## Given passage
You should notice that we represented the interactions of the monatomic sites as if they were connected by Hooke’s law springs in the solid phase. They are not rigorously connected this way, but the simple model approximates the behavior of two interacting molecules in a potential energy well. If the spring analogy were exact, the potential energy well would be a parabola (thus a harmonic oscillator). Look back at the Lennard-Jones potential in Chapter 1 and you can see that the shape is a good approximation if the atoms do not vibrate too far from the minimum in the well. The Einstein model gives qualitatively the right behavior, but the Debye model that followed in 1912 is more accurate because it represents collective waves moving through the solid. We omit discussion of the Debye model because our objectives are met with the Einstein model.¹³ We briefly extend the concept of the Einstein model in Chapter 6 where we develop more powerful methods for manipulation of derivatives.

## Data supplied

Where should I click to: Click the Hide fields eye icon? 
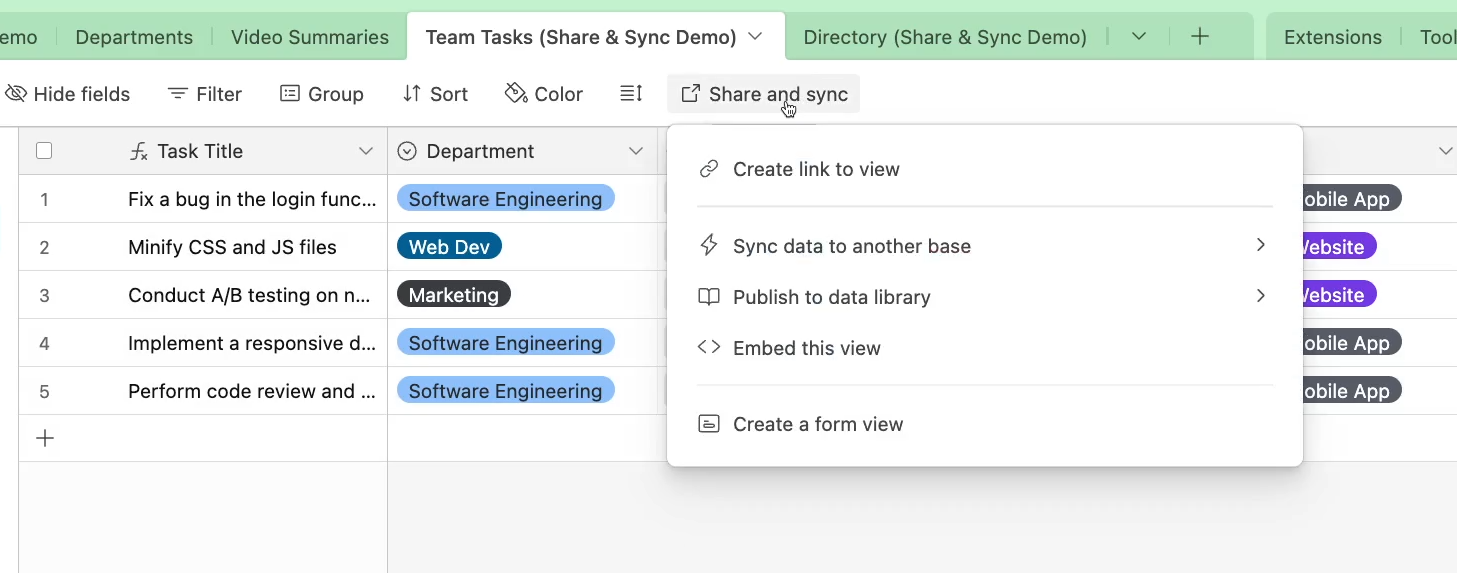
---
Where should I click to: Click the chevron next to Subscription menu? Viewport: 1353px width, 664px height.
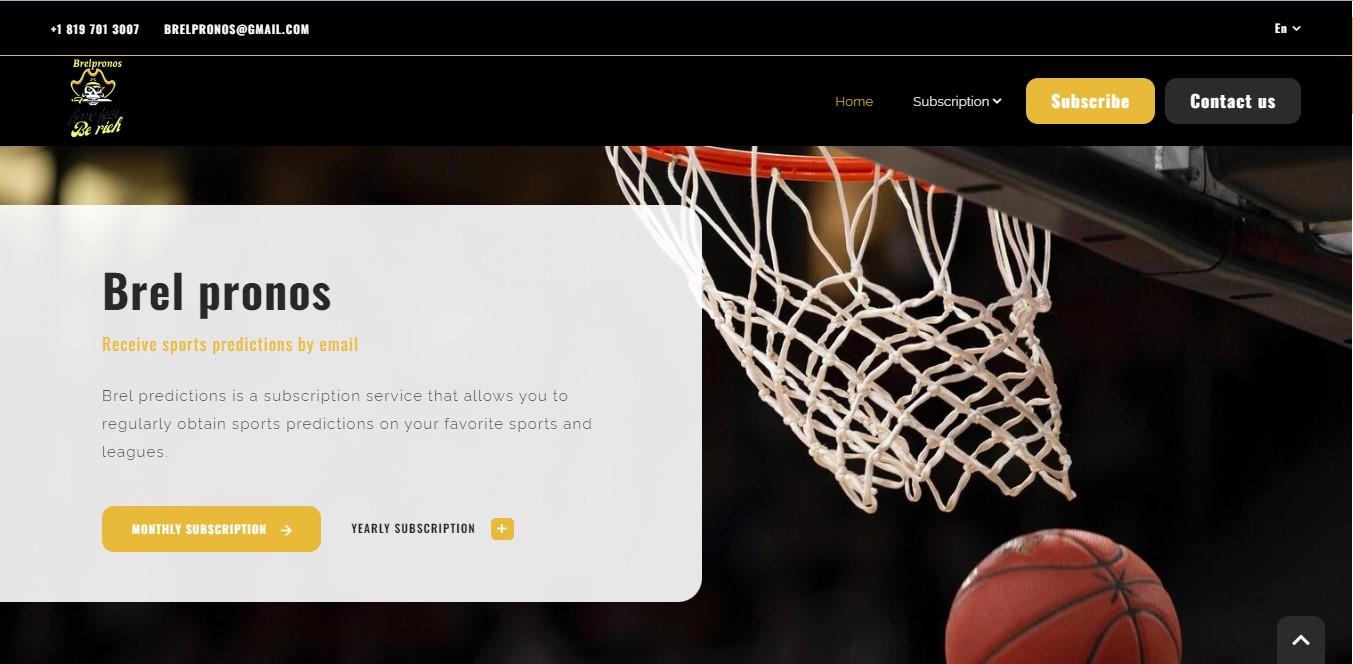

## Task to carry out
Reproduce the given passage on the Einstein model and the spring analogy word for word.

## The response
You should notice that we represented the interactions of the monatomic sites as if they were connected by Hooke’s law springs in the solid phase. They are not rigorously connected this way, but the simple model approximates the behavior of two interacting molecules in a potential energy well. If the spring analogy were exact, the potential energy well would be a parabola (thus a harmonic oscillator). Look back at the Lennard-Jones potential in Chapter 1 and you can see that the shape is a good approximation if the atoms do not vibrate too far from the minimum in the well. The Einstein model gives qualitatively the right behavior, but the Debye model that followed in 1912 is more accurate because it represents collective waves moving through the solid. We omit discussion of the Debye model because our objectives are met with the Einstein model.¹³ We briefly extend the concept of the Einstein model in Chapter 6 where we develop more powerful methods for manipulation of derivatives.